Game Play

If you don't play a lot of videogames — that is, if you have a life — it's hard to understand why anyone would wait in line for days to buy a new console. And despite the media frenzy surrounding the launch last Thursday of the Sony PlayStation 3, I don't feel like I have any more insight.

As you've probably heard, hordes of geeks started waiting in line on Wednesday morning to pick up their very own way to play Genji: Days of the Blade.
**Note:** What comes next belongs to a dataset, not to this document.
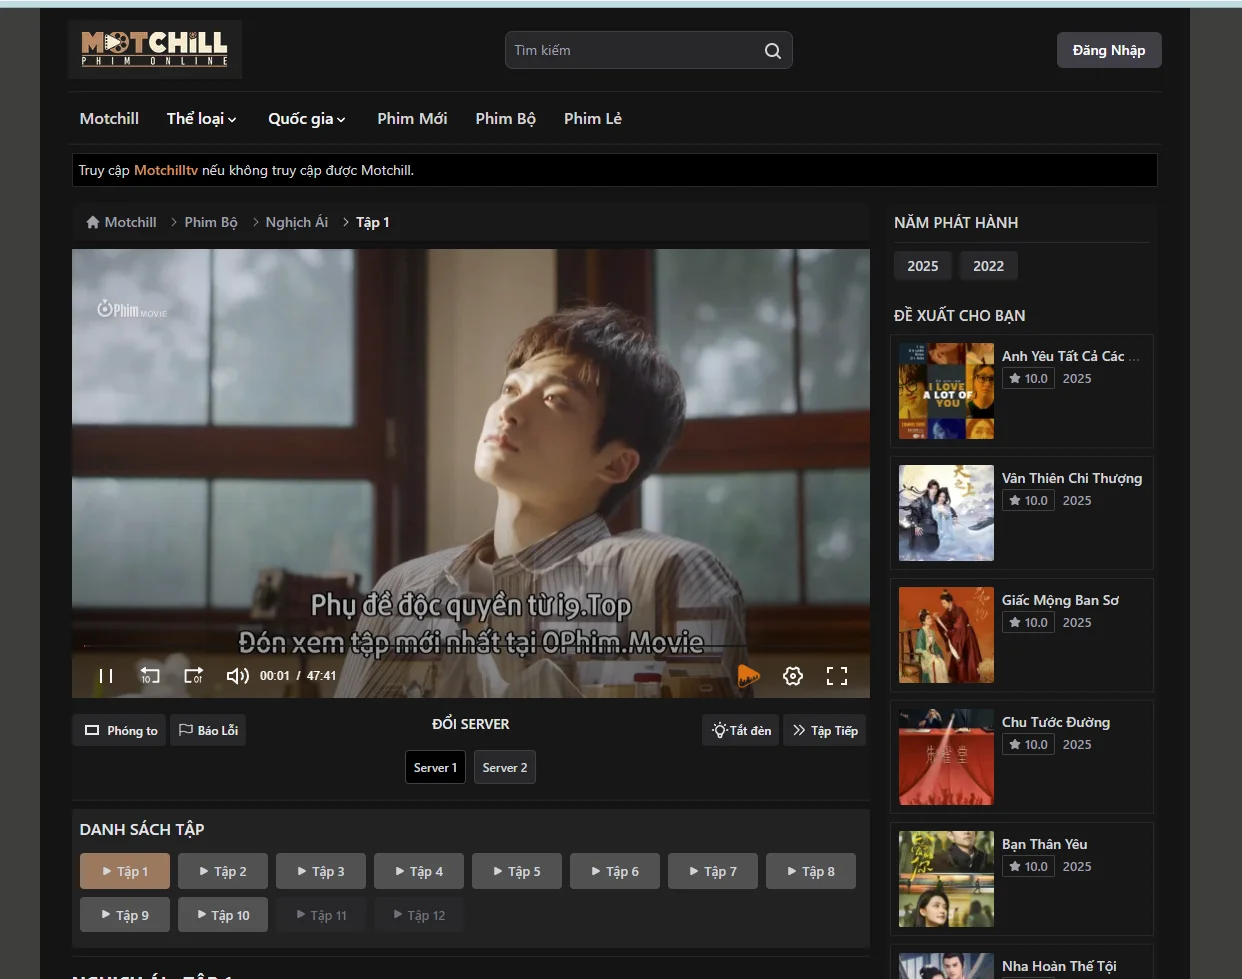Click the orange playback logo in the player

[x=749, y=675]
Well, not really: Many of them are planning to sell the system on eBay, which already has several systems — they normally go for $499-$599 in stores — up for sale, ranging in price from $1,025 to $1,725, complete with a free copy of the "unrated and uncut" DVD for the movie Talladega Nights (what does that have to do with videogames?). "The unit is in hand!" say the captions on the photos. Translation: Look, here's a photo of my hand holding a box!

Reporters went crazy for the guys (and they were mostly guys) standing in line at the flagship Sony store at Metreon. The Chron talked to a 37-year-old man who "just [had] to be here on Day 1" (cough, loser, cough), along with some enterprising fellows planning to turn a profit on their purchases. The Merc (along with about a zillion other outlets) talked to the first guy in line, 21-year-old Chris Toribio of San Francisco, who said he'd "probably" keep his, rather than sell it. In New Jersey, there was even a woman who claimed to be nine months pregnant and feeling contractions. "I'm going to hold out as long as I can," she told a radio station.
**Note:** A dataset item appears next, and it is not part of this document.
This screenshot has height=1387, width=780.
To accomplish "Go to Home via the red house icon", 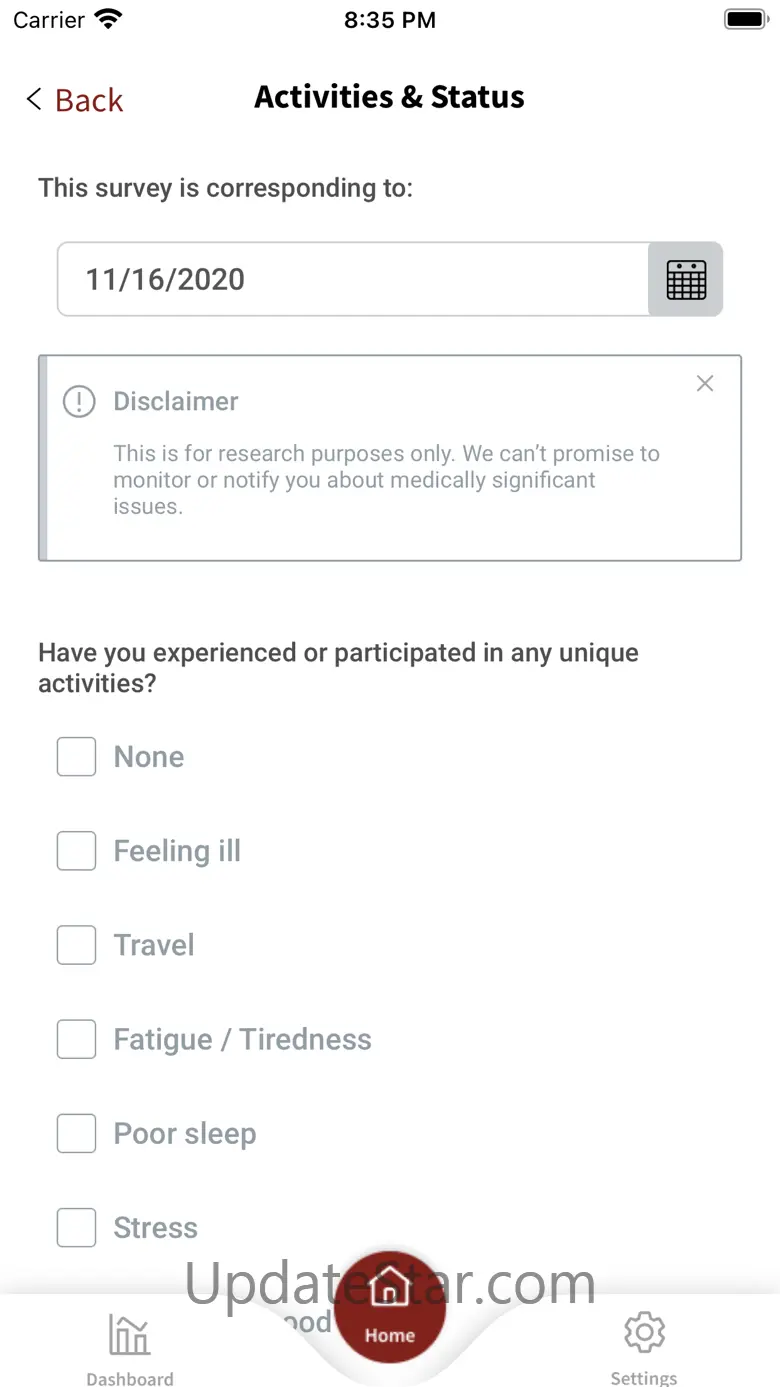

The tech blog Engaget did a roundup of violence among PS3 crowds around the country: "an actual shooting (none of this BB nonsense), hospitalizations aplenty," plus an armed holdup, a riot at a Circuit City, a rowdy crowd getting pepper-sprayed in Virginia, and an escaped suspected rapist hiding out in a PS3 line at a Best Buy in Kentucky. This was for a game?

PC Gamer magazine even gave some S.F. guy named Neil (no last name — was he too embarrassed?) $7,500 to sign a contract saying he'd never own a PS3. The rag's people did it to "convert one diehard PS3 fan to PC gaming," according to their Web site.

My take on all these hard-core thumb jockeys? This was probably the longest any of them had spent outside in ages — since the release of the PS2.